Brief =
Copy the listing below word for word, everything from the line containing "The width and height of the screenshot is (1920, 1057)." down to the line containing "Looking at the screenshot, I should [534, 190].", both of those lines included.

--- Start of Source records ---

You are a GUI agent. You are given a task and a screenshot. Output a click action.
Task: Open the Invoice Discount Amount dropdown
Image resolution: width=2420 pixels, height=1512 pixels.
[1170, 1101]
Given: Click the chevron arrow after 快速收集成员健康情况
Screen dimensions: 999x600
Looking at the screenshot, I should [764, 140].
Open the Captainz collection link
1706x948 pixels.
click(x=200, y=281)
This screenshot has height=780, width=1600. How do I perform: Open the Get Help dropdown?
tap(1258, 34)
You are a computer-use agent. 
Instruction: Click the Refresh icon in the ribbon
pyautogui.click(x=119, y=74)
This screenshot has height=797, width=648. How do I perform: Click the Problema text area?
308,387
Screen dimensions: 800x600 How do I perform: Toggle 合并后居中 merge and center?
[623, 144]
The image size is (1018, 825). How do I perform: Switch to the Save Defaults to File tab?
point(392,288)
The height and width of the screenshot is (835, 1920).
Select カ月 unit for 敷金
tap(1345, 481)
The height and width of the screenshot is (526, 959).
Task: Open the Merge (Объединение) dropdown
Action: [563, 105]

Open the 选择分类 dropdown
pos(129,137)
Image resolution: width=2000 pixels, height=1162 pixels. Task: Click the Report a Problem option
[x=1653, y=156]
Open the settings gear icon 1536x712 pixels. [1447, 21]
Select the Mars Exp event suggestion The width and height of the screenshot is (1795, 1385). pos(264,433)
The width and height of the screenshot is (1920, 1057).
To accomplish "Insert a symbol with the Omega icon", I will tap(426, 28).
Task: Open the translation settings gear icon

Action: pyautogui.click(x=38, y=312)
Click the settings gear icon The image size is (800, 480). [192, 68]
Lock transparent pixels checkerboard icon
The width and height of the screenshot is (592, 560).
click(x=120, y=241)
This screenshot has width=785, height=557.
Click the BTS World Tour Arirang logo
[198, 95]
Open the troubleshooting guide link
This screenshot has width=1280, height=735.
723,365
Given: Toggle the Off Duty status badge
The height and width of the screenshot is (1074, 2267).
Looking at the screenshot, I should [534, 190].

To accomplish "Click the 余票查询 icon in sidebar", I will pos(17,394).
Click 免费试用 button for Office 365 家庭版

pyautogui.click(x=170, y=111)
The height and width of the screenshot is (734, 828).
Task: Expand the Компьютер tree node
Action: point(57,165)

--- End of Source records ---

Full solution =
The width and height of the screenshot is (1920, 1057).
To accomplish "Insert a symbol with the Omega icon", I will tap(426, 28).
Task: Open the translation settings gear icon

Action: pyautogui.click(x=38, y=312)
Click the settings gear icon The image size is (800, 480). [192, 68]
Lock transparent pixels checkerboard icon
The width and height of the screenshot is (592, 560).
click(x=120, y=241)
This screenshot has width=785, height=557.
Click the BTS World Tour Arirang logo
[198, 95]
Open the troubleshooting guide link
This screenshot has width=1280, height=735.
723,365
Given: Toggle the Off Duty status badge
The height and width of the screenshot is (1074, 2267).
Looking at the screenshot, I should [534, 190].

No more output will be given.